Sunday, September 25, 2011

Women in Food Advertisements

The blog I have selected draws on the representation of women in popular advertising ads, particularly with food ads. The blog can be found at http://jezebel.com/5726834/six-overly-popular-lady+images-and-what-they-mean. Please copy and paste this to your browser. The blog overall focuses on a variety of topics ranging from popular music, culture, entertainment, news, etc. The intended audience seems to be for young adults looking to check up on the latest celebrity gossip, stories around the world, and popular culture. This article talks about the ways in which people learn to associate women as being healthy, eating less than men, and as generally happy people because they buy the products that are being aimed at them. This blog discusses how certain foods (salads, nutrition bars, etc) are aimed at women and how as a society we tend to naturally think that women gravitate towards these products. As we previously discussed, the women that we see in popular media are typically young and attractive (meaning that the elderly are often excluded, or when they are included it's to sell us medication).

Conversation starters:

What kind of impression do you receive from these ads about women? In other words, what is the representation of femininity here (how is it being manufactured –can we buy our femaleness)? What are women being led to believe about themselves? And how are men in turn taught to think about women?

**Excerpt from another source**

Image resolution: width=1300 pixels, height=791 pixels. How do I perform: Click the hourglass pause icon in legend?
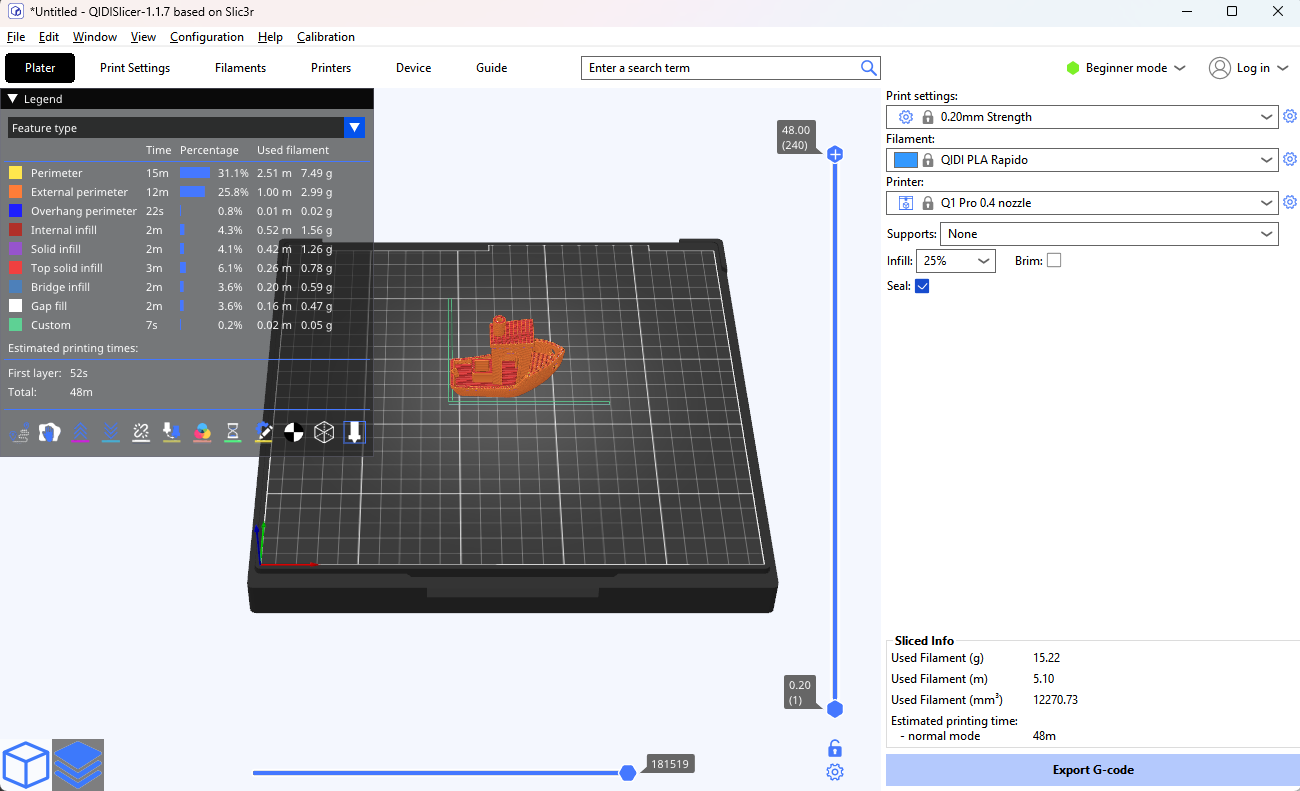tap(233, 432)
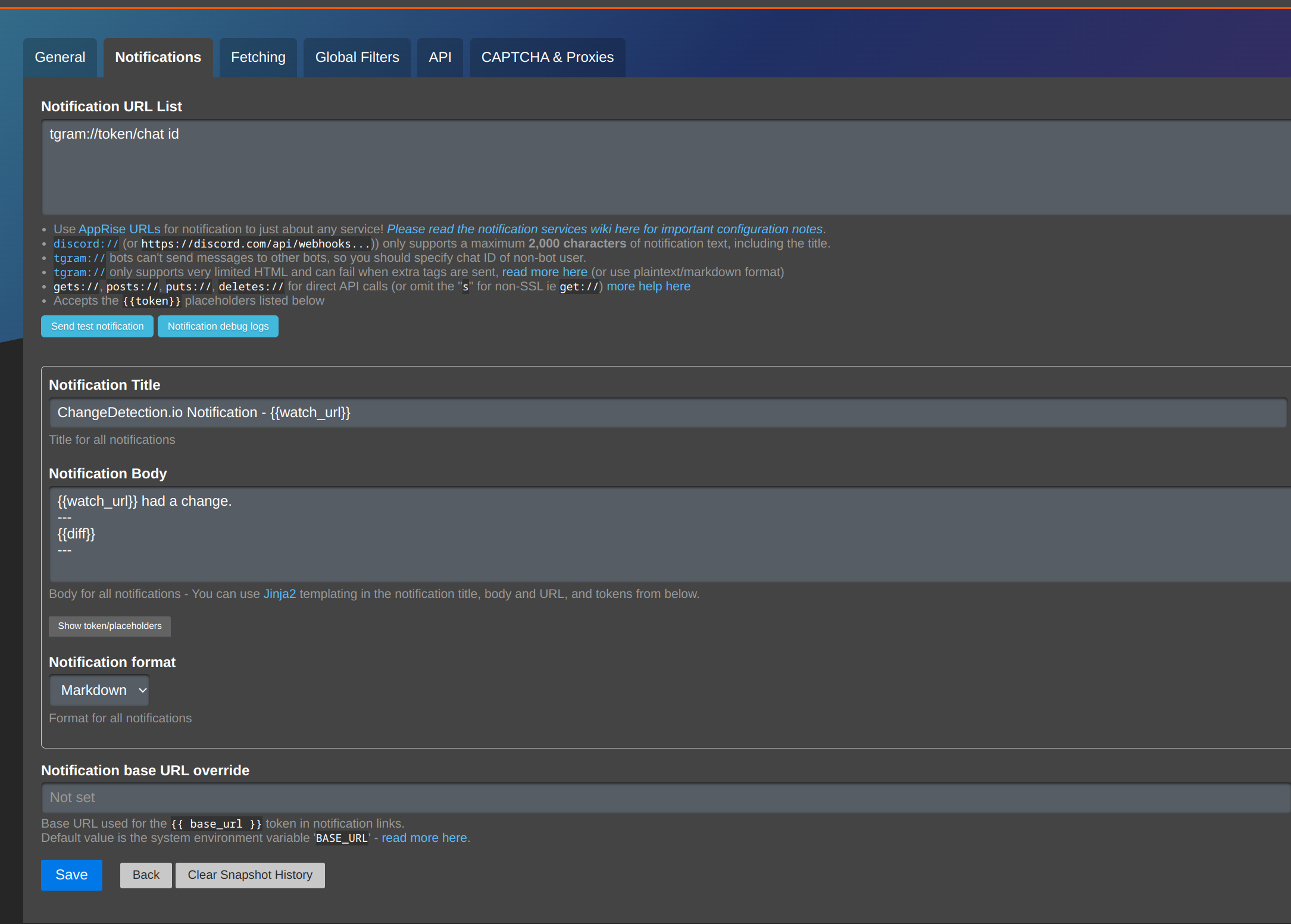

How do food advertisers attempt to induce a ‘feeling’ in their audience (how is happiness/satisfaction tied to their product)?

What do people commenting on this blog agree/disagree on? What kinds of things do they pay attention to? Can you expand on any of their ideas?

Can you think of other ways in which these images repeat in advertising? How does this connect to food/drinks targeted towards men (like the craze over Red Bull and Rockstar sports drinks)? What foods are specifically ‘male’ centered?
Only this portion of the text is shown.